Text passage
=== Begin Enclosure ===

What does it mean if all my cats are constantly scratching their ears?

  • I have a multi cat house,  almost all my cats are constantly scratching their ears

  • Hi there, I am Dr Linda, a vet with 10 years of small animal clinical experience.


    I'm sorry to hear your cats are doing this. I know this must be worrying.


    A small amount of scratching can be a normal part of grooming. 

    However, if an owner notices scratching is more in one specific spot compared to others, there is likely an issue.


    Check for any redness within the canal, wax or bad smell. Are the ears themselves balding or scabby? Any of these signs would confirm a medical issue.


    There are several considerations including:


    • Bacterial or yeast ear infections
    • Ear mites
    • Allergies
    • Aural polyps
    • Foreign bodies like grass awns within the ears
    • Etc.


    As all cats are affected, an infectious cause like an infection or mites would be most likely.

    If related or if they're a similar breed (perhaps one prone to ear issues), this could also be a factor.


    A vet check is important so we can check inside the ears, swab any discharge and make a diagnosis.

    The cats may need an ear cleaner, ear drops containing antibiotics or antifungals and/or some anti inflammatories.

  • @Linda Simon Hi my Tuxie cat is almost 8 years and constantly scratches at his left ear until it bleeds. Any suggestions on what to do. Attached is a picture of his ear. Left ear

  • Hi Sharon and thank you for your question and this photo.

=== End Enclosure ===

Material shown
=== Begin Enclosure ===

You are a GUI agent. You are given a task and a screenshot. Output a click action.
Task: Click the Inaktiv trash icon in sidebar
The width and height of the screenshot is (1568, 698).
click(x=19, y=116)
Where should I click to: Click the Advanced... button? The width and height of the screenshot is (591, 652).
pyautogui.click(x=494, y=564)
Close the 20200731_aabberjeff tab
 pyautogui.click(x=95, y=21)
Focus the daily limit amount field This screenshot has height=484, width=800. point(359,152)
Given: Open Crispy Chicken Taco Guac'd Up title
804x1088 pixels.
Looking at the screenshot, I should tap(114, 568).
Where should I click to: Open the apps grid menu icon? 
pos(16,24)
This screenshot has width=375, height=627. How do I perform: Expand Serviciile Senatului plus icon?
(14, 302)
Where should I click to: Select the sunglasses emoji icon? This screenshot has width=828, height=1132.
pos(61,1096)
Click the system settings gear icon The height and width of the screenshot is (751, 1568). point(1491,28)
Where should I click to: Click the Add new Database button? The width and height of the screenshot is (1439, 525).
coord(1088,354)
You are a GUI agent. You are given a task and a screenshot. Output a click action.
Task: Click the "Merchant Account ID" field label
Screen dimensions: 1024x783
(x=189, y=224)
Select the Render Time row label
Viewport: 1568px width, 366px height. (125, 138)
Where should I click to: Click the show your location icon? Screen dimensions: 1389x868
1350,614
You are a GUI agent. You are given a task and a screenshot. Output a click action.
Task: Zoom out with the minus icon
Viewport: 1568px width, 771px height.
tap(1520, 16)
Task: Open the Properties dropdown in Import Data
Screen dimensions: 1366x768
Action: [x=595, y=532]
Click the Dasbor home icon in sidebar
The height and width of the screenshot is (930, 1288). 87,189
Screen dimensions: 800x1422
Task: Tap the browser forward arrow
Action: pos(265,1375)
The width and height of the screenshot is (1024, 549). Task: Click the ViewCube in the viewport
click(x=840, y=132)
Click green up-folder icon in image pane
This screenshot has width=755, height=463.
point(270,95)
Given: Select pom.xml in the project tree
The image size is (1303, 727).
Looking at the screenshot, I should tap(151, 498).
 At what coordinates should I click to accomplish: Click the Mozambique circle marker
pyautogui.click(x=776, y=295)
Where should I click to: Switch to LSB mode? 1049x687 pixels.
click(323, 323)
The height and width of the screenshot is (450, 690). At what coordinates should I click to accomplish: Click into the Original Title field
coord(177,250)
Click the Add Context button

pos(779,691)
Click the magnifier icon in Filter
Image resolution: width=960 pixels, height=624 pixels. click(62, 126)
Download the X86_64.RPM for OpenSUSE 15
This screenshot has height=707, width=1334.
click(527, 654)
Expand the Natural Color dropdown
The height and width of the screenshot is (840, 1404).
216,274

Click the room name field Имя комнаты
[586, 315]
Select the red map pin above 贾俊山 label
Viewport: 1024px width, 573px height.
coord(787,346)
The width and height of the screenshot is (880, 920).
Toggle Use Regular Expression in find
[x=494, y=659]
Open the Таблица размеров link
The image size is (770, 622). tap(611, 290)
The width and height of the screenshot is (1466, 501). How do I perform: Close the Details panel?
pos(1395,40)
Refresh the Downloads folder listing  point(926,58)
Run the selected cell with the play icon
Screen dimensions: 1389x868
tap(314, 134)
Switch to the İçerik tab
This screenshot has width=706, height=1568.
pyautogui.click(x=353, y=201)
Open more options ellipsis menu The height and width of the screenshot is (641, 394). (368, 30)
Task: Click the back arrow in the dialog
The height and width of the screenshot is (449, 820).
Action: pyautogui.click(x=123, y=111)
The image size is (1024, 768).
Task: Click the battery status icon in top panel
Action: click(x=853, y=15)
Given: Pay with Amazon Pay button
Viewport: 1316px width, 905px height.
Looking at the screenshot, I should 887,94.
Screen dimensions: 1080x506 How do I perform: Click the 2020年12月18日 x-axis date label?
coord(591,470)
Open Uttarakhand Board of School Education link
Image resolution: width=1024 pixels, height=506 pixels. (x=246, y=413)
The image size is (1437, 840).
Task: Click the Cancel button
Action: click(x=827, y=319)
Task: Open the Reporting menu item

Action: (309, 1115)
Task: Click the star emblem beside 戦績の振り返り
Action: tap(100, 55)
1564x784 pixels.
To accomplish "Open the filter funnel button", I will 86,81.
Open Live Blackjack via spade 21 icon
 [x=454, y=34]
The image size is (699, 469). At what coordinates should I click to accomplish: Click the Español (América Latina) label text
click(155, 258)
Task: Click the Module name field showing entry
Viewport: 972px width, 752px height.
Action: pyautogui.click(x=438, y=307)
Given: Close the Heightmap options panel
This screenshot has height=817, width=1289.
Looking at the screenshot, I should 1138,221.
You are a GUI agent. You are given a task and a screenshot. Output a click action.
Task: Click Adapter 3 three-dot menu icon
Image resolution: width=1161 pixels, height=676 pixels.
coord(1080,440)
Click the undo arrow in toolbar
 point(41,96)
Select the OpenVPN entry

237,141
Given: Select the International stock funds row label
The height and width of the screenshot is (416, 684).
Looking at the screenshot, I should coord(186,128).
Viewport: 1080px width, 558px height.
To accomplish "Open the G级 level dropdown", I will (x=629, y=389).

=== End Enclosure ===

Check your understanding
1) Reproduce everything in the cat ear-scratching thread from "As all cats" down to "and this photo.".
2) Answer these from the cat ear-scratching thread:
(a) How many years of small animal clinical experience does Dr Linda say she has?
(b) What example of a foreign body within the ears is listed?
(c) How old is the Tuxie cat?
3) Pick up the cat ear-scratching thread after its final line and write what comes next.

Answers in order
1)
As all cats are affected, an infectious cause like an infection or mites would be most likely.

    If related or if they're a similar breed (perhaps one prone to ear issues), this could also be a factor.


    A vet check is important so we can check inside the ears, swab any discharge and make a diagnosis.

    The cats may need an ear cleaner, ear drops containing antibiotics or antifungals and/or some anti inflammatories.

  • @Linda Simon Hi my Tuxie cat is almost 8 years and constantly scratches at his left ear until it bleeds. Any suggestions on what to do. Attached is a picture of his ear. Left ear

  • Hi Sharon and thank you for your question and this photo.

2)
(a) 10 years
(b) Grass awns
(c) Almost 8 years

3)
    I'm sorry he has been struggling with this issue.


    Intense itching like this can have a few causes and we'd have to consider:


    • An aural polyp (benign growth)
    • Bacterial or fungal ear infection
    • Ear mites
    • A foreign body inside the ear such as a thorn or grass seed
    • An allergy (though we would usually also see itchy skin)


    While we can see fur loss in the photo, the ear skin looks calm at the moment and there is no sign of a skin infection. However, protecting the ear skin with a buster collar can be useful, to prevent infection and bleeding.


    A vet check is best so we can look inside the ear and examine the canal. We may swab any discharge that is present so we can determine what treatment he needs.

    It may be that he requires e.g. some ear drops containing antibiotics and some oral steroids to reduce inflammation and itchiness.

  • @Linda Simon Thank you for your response.